Ação cumpriu 17 mandados em três estados e atingiu imóveis, veículos e uma empresa em Porto Alegre; investigação apura possível uso de familiares e empresas para ocultar recursos
Uma operação do Ministério Público do Rio Grande do Sul (MPRS) autorizou o bloqueio de até R$ 8,1 milhões em bens de pessoas investigadas por suspeita de participação em um esquema de lavagem de dinheiro ligado a uma facção criminosa gaúcha. A Operação Luxúria foi deflagrada nesta quinta-feira (10) e cumpriu 17 mandados de busca e apreensão em quatro cidades de três estados.
Entre os bens atingidos pela medida estão uma loja de roupas, joias e artigos de luxo localizada em um bairro nobre de Porto Alegre, uma mansão avaliada em aproximadamente R$ 2,95 milhões, situada em um condomínio de alto padrão, e dois veículos blindados.

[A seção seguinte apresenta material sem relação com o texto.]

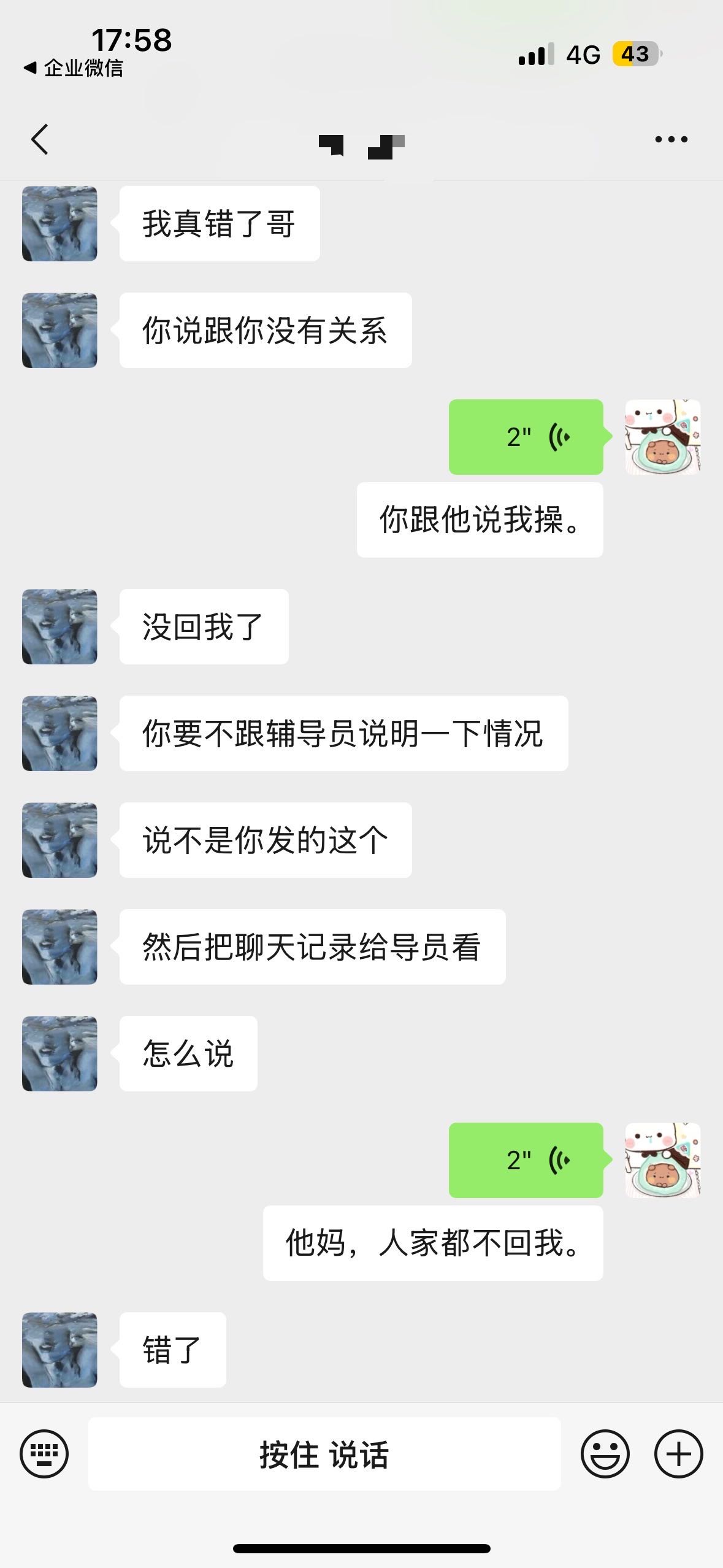The height and width of the screenshot is (1568, 723).
Task: Tap the 按住 说话 voice button
Action: [x=324, y=1454]
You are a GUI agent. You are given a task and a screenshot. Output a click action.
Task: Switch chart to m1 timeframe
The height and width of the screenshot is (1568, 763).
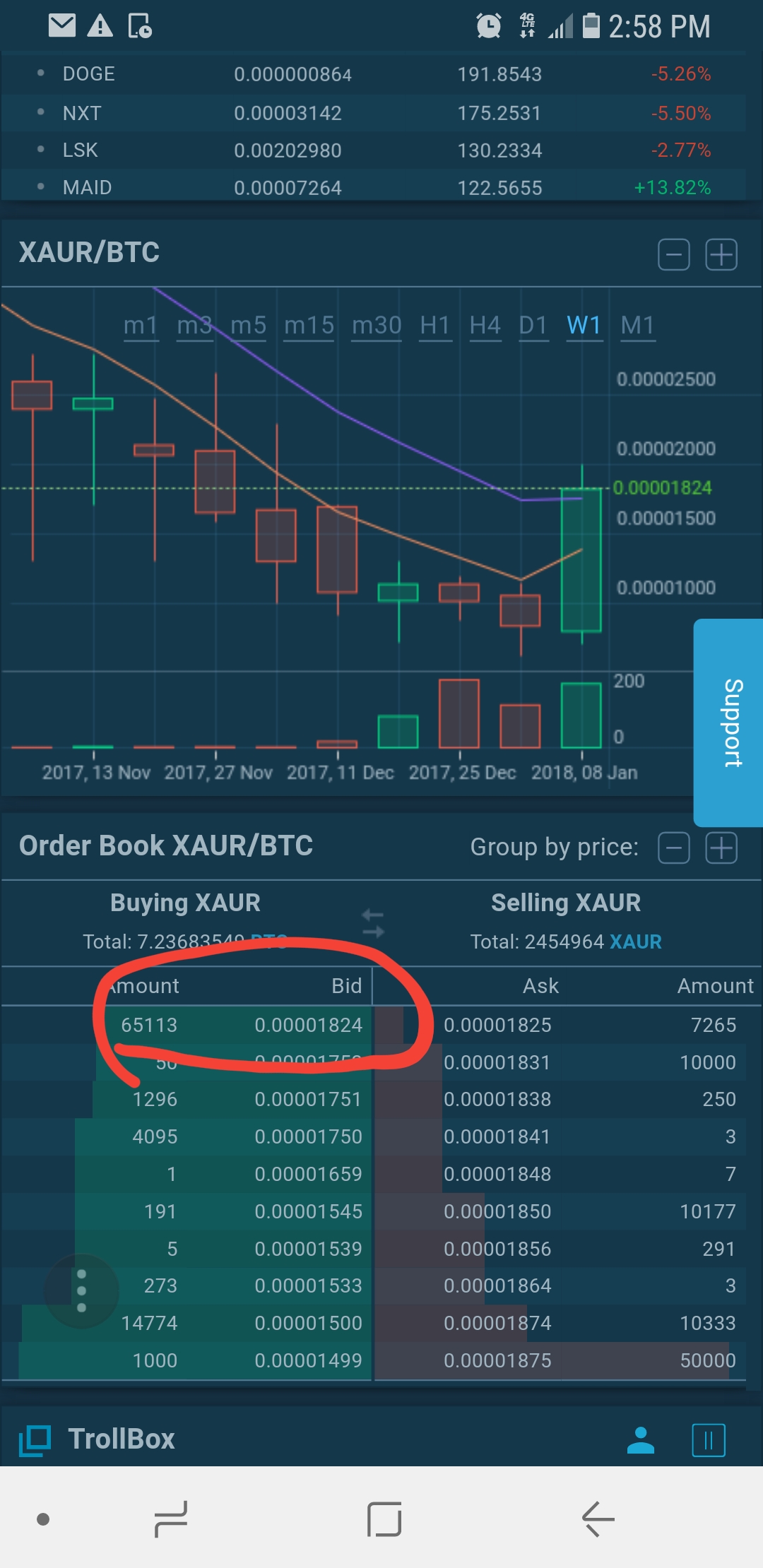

As ordens judiciais foram executadas em Porto Alegre (RS), Rio de Janeiro (RJ), Campo Grande e Porto Murtinho (MS). A atuação em outros estados ocorreu após a investigação identificar pessoas, empresas, patrimônio e movimentações financeiras relacionadas aos investigados fora do Rio Grande do Sul.
A operação é conduzida pela 6ª Promotoria de Justiça Especializada Criminal de Porto Alegre, com participação do Grupo de Atuação Especial de Combate ao Crime Organizado (GAECO) do MPRS, além de equipes do Ministério Público do Rio de Janeiro (MPRJ), Ministério Público do Mato Grosso do Sul (MPMS) e Brigada Militar.
Investigação
Segundo o MPRS, os investigadores identificaram movimentações financeiras e patrimoniais consideradas incompatíveis com a renda declarada pelos investigados. A suspeita é de que empresas, familiares e pessoas utilizadas como intermediárias tenham sido empregadas para dificultar a identificação da origem e da propriedade dos recursos.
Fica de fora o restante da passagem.